It’s hard to believe that my second semester is almost over. Monday will be the first day of Dead Week, and then finals, and then three weeks of break until my summer class starts. It doesn’t feel as if much time has passed, but I guess that’s because I’ve been a little busier this time around; I’ve been more involved with Judo club, attended every single dormitory council meeting, done more knitting and sewing, spent more time with my friends, volunteered, attended church more often, gone to Minnesota, and stepped out of a lengthy relationship.
I thought I would be more upset about it; it’s not that I wasn’t sad (of course I was!), but I thought I’d be unhappy for a longer period of time. It’s hard adjusting, but it’s kind of like I stepped out of a really long, hot shower: it was great while I lasted, but it had to end eventually. You can’t live in the shower.
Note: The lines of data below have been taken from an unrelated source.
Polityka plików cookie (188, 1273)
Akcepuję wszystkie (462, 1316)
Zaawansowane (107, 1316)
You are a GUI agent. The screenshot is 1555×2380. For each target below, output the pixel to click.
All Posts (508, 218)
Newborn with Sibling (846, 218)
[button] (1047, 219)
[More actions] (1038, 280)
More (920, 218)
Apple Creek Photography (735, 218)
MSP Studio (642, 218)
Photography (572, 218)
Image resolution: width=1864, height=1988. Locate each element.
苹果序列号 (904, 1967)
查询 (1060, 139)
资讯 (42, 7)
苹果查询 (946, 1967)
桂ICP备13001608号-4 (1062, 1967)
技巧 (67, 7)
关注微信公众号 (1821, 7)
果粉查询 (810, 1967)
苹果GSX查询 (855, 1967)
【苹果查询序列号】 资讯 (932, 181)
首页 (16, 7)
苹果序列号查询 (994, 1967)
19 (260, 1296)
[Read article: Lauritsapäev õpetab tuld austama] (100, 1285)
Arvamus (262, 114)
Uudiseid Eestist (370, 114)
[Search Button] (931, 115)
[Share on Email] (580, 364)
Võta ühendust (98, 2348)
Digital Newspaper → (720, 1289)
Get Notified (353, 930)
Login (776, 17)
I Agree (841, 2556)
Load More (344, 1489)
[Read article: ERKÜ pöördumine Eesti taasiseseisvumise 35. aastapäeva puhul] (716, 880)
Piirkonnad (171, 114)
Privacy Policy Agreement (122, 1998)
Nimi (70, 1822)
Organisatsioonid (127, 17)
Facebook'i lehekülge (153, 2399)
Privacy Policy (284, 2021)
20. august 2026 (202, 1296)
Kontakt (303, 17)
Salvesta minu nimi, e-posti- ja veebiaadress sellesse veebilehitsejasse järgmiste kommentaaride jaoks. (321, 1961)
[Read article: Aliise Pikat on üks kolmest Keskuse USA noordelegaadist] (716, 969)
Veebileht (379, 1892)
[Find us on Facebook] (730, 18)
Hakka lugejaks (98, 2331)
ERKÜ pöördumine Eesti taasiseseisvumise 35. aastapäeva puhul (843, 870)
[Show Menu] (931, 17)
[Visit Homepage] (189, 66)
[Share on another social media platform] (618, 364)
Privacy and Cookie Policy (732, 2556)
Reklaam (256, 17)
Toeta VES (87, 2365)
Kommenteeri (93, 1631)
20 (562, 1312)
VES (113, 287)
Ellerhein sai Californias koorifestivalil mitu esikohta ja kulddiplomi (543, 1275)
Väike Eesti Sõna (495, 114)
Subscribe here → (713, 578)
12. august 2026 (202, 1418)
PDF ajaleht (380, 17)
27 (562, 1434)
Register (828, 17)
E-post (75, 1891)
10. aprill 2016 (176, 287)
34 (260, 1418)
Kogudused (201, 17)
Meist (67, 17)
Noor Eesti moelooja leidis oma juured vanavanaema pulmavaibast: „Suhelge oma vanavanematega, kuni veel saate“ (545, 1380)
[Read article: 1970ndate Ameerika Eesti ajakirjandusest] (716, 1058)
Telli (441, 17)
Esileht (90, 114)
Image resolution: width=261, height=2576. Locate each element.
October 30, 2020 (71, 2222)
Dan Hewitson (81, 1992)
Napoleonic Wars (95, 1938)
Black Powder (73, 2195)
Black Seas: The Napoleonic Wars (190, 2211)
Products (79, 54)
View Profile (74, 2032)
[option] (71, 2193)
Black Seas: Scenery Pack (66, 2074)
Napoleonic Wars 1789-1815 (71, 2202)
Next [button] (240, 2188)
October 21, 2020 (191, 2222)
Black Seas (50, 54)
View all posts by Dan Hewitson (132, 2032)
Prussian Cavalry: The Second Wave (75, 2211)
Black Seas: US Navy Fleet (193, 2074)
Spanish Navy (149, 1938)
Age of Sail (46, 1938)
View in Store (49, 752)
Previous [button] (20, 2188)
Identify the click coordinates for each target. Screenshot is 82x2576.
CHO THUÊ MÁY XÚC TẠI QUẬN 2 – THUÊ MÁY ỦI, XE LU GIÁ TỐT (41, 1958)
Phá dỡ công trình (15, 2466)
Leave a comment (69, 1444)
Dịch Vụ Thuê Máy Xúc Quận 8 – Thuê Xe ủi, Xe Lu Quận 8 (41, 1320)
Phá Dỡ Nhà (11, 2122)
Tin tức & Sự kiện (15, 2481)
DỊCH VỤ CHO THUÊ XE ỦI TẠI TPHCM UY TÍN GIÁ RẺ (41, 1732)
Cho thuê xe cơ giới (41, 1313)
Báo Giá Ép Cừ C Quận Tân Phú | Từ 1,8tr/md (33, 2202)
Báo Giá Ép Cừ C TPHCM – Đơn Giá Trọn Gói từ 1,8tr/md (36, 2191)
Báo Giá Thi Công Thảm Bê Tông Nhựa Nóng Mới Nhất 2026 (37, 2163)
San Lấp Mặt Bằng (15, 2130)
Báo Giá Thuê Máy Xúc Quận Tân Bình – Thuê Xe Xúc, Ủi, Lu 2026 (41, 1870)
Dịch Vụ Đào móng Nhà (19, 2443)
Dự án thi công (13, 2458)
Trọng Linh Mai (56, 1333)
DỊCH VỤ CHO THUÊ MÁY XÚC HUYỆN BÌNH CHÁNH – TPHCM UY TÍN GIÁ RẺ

I feel that I’m enjoying life just as much (if not more so) on my own as I was with my boyfriend. Yes, I enjoyed his company and his conversation, and I loved his family, but I always worried about his reaction to the things I’d do or say, especially since it was a semi-long-distance relationship. I never really went out with friends, just in case he wanted to talk or spend some time with me, and I was very reserved around guys—what if I was being too friendly? Would this upset him? Was I being too open? Did I give anyone the wrong impression? I don’t have to think about that any more. I can flirt and joke around all I like, and nobody can tell me not to. I feel like I can be more myself now, since I’m not part of a team. Also, I made some delicious, totally homemade brownies today with a very sweet boy from Judo club, so I have my dose of chocolate for the night. I think this is going to be a good year.